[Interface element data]
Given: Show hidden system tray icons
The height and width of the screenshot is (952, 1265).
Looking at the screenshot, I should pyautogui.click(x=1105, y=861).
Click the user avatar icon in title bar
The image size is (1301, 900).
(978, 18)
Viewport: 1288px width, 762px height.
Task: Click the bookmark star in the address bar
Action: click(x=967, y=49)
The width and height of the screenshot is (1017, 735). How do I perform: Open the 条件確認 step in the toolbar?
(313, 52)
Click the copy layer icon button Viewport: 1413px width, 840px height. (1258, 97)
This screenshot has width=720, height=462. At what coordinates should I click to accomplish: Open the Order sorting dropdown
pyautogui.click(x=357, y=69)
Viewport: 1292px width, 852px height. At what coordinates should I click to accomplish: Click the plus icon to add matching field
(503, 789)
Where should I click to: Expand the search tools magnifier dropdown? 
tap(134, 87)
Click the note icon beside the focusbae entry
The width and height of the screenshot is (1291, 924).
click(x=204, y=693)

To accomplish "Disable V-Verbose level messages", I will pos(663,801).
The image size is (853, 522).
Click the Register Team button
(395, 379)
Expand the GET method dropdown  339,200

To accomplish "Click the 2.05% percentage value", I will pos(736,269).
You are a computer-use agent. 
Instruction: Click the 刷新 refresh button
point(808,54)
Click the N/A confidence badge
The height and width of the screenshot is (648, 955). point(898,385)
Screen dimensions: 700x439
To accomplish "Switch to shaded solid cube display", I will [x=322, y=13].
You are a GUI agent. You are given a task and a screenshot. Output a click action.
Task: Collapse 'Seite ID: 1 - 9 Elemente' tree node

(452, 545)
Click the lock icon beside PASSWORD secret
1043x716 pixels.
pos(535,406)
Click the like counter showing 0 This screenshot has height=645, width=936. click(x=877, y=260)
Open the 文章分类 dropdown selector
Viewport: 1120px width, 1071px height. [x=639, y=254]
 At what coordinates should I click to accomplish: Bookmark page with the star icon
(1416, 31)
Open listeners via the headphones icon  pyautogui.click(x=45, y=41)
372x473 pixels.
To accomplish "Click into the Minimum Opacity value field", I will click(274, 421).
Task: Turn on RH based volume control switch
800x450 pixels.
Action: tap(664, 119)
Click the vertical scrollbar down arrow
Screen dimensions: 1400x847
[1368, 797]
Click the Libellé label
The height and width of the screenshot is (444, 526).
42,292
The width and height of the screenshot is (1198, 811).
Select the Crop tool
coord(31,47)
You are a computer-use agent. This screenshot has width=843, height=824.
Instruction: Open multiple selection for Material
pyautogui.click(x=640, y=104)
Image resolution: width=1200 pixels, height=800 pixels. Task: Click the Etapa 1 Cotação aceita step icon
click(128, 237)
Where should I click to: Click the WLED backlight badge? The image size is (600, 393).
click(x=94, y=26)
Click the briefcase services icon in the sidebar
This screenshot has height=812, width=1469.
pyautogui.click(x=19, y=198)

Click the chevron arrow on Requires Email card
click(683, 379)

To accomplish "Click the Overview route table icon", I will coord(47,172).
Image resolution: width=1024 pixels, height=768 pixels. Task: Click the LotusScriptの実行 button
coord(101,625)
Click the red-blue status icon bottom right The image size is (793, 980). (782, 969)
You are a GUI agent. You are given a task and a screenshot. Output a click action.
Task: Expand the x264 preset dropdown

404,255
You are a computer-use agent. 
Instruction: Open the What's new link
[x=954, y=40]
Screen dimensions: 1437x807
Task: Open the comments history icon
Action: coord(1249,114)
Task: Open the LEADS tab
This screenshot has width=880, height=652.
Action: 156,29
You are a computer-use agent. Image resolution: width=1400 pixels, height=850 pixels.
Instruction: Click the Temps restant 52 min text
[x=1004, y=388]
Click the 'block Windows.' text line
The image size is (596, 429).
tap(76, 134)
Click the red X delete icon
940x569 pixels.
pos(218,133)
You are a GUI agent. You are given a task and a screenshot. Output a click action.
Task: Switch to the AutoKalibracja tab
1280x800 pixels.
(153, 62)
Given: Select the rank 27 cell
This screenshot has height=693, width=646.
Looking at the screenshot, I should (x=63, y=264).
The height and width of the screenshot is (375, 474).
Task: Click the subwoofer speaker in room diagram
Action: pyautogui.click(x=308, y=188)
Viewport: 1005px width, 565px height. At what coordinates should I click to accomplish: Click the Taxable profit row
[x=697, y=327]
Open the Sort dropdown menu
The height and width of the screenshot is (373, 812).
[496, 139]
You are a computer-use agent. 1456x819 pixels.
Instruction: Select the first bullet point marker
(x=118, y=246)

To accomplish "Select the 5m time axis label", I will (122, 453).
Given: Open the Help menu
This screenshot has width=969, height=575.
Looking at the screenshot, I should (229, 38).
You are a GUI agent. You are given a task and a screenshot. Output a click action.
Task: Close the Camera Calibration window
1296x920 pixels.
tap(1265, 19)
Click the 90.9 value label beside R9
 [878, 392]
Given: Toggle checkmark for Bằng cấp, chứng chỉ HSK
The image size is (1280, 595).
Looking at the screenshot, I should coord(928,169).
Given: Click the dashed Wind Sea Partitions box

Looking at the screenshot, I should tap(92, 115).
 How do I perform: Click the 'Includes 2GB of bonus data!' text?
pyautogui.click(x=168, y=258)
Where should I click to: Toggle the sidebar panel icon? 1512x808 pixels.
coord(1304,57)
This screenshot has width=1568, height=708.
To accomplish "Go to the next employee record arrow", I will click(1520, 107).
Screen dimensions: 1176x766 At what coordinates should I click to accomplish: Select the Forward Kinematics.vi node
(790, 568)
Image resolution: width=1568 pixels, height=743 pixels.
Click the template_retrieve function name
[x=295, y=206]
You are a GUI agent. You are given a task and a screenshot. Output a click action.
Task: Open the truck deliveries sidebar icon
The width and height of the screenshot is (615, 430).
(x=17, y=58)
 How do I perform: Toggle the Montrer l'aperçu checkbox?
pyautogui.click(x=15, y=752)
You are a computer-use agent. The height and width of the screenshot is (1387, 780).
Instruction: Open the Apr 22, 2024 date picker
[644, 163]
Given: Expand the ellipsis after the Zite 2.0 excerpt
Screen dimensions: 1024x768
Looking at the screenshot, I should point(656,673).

REQUIREMENT — Copy out the data above line for line, with no changes whatsoever.

RESPONSE —
Given: Show hidden system tray icons
The height and width of the screenshot is (952, 1265).
Looking at the screenshot, I should pyautogui.click(x=1105, y=861).
Click the user avatar icon in title bar
The image size is (1301, 900).
(978, 18)
Viewport: 1288px width, 762px height.
Task: Click the bookmark star in the address bar
Action: click(x=967, y=49)
The width and height of the screenshot is (1017, 735). How do I perform: Open the 条件確認 step in the toolbar?
(313, 52)
Click the copy layer icon button Viewport: 1413px width, 840px height. (1258, 97)
This screenshot has width=720, height=462. At what coordinates should I click to accomplish: Open the Order sorting dropdown
pyautogui.click(x=357, y=69)
Viewport: 1292px width, 852px height. At what coordinates should I click to accomplish: Click the plus icon to add matching field
(503, 789)
Where should I click to: Expand the search tools magnifier dropdown? 
tap(134, 87)
Click the note icon beside the focusbae entry
The width and height of the screenshot is (1291, 924).
click(x=204, y=693)

To accomplish "Disable V-Verbose level messages", I will pos(663,801).
The image size is (853, 522).
Click the Register Team button
(395, 379)
Expand the GET method dropdown  339,200

To accomplish "Click the 2.05% percentage value", I will pos(736,269).
You are a computer-use agent. 
Instruction: Click the 刷新 refresh button
point(808,54)
Click the N/A confidence badge
The height and width of the screenshot is (648, 955). point(898,385)
Screen dimensions: 700x439
To accomplish "Switch to shaded solid cube display", I will [x=322, y=13].
You are a GUI agent. You are given a task and a screenshot. Output a click action.
Task: Collapse 'Seite ID: 1 - 9 Elemente' tree node

(452, 545)
Click the lock icon beside PASSWORD secret
1043x716 pixels.
pos(535,406)
Click the like counter showing 0 This screenshot has height=645, width=936. click(x=877, y=260)
Open the 文章分类 dropdown selector
Viewport: 1120px width, 1071px height. [x=639, y=254]
 At what coordinates should I click to accomplish: Bookmark page with the star icon
(1416, 31)
Open listeners via the headphones icon  pyautogui.click(x=45, y=41)
372x473 pixels.
To accomplish "Click into the Minimum Opacity value field", I will click(274, 421).
Task: Turn on RH based volume control switch
800x450 pixels.
Action: tap(664, 119)
Click the vertical scrollbar down arrow
Screen dimensions: 1400x847
[1368, 797]
Click the Libellé label
The height and width of the screenshot is (444, 526).
42,292
The width and height of the screenshot is (1198, 811).
Select the Crop tool
coord(31,47)
You are a computer-use agent. This screenshot has width=843, height=824.
Instruction: Open multiple selection for Material
pyautogui.click(x=640, y=104)
Image resolution: width=1200 pixels, height=800 pixels. Task: Click the Etapa 1 Cotação aceita step icon
click(128, 237)
Where should I click to: Click the WLED backlight badge? The image size is (600, 393).
click(x=94, y=26)
Click the briefcase services icon in the sidebar
This screenshot has height=812, width=1469.
pyautogui.click(x=19, y=198)

Click the chevron arrow on Requires Email card
click(683, 379)

To accomplish "Click the Overview route table icon", I will coord(47,172).
Image resolution: width=1024 pixels, height=768 pixels. Task: Click the LotusScriptの実行 button
coord(101,625)
Click the red-blue status icon bottom right The image size is (793, 980). (782, 969)
You are a GUI agent. You are given a task and a screenshot. Output a click action.
Task: Expand the x264 preset dropdown

404,255
You are a computer-use agent. 
Instruction: Open the What's new link
[x=954, y=40]
Screen dimensions: 1437x807
Task: Open the comments history icon
Action: coord(1249,114)
Task: Open the LEADS tab
This screenshot has width=880, height=652.
Action: 156,29
You are a computer-use agent. Image resolution: width=1400 pixels, height=850 pixels.
Instruction: Click the Temps restant 52 min text
[x=1004, y=388]
Click the 'block Windows.' text line
The image size is (596, 429).
tap(76, 134)
Click the red X delete icon
940x569 pixels.
pos(218,133)
You are a GUI agent. You are given a task and a screenshot. Output a click action.
Task: Switch to the AutoKalibracja tab
1280x800 pixels.
(153, 62)
Given: Select the rank 27 cell
This screenshot has height=693, width=646.
Looking at the screenshot, I should (x=63, y=264).
The height and width of the screenshot is (375, 474).
Task: Click the subwoofer speaker in room diagram
Action: pyautogui.click(x=308, y=188)
Viewport: 1005px width, 565px height. At what coordinates should I click to accomplish: Click the Taxable profit row
[x=697, y=327]
Open the Sort dropdown menu
The height and width of the screenshot is (373, 812).
[496, 139]
You are a computer-use agent. 1456x819 pixels.
Instruction: Select the first bullet point marker
(x=118, y=246)

To accomplish "Select the 5m time axis label", I will (122, 453).
Given: Open the Help menu
This screenshot has width=969, height=575.
Looking at the screenshot, I should (229, 38).
You are a GUI agent. You are given a task and a screenshot. Output a click action.
Task: Close the Camera Calibration window
1296x920 pixels.
tap(1265, 19)
Click the 90.9 value label beside R9
 [878, 392]
Given: Toggle checkmark for Bằng cấp, chứng chỉ HSK
The image size is (1280, 595).
Looking at the screenshot, I should coord(928,169).
Given: Click the dashed Wind Sea Partitions box

Looking at the screenshot, I should tap(92, 115).
 How do I perform: Click the 'Includes 2GB of bonus data!' text?
pyautogui.click(x=168, y=258)
Where should I click to: Toggle the sidebar panel icon? 1512x808 pixels.
coord(1304,57)
This screenshot has width=1568, height=708.
To accomplish "Go to the next employee record arrow", I will click(1520, 107).
Screen dimensions: 1176x766 At what coordinates should I click to accomplish: Select the Forward Kinematics.vi node
(790, 568)
Image resolution: width=1568 pixels, height=743 pixels.
Click the template_retrieve function name
[x=295, y=206]
You are a GUI agent. You are given a task and a screenshot. Output a click action.
Task: Open the truck deliveries sidebar icon
The width and height of the screenshot is (615, 430).
(x=17, y=58)
 How do I perform: Toggle the Montrer l'aperçu checkbox?
pyautogui.click(x=15, y=752)
You are a computer-use agent. The height and width of the screenshot is (1387, 780).
Instruction: Open the Apr 22, 2024 date picker
[644, 163]
Given: Expand the ellipsis after the Zite 2.0 excerpt
Screen dimensions: 1024x768
Looking at the screenshot, I should point(656,673).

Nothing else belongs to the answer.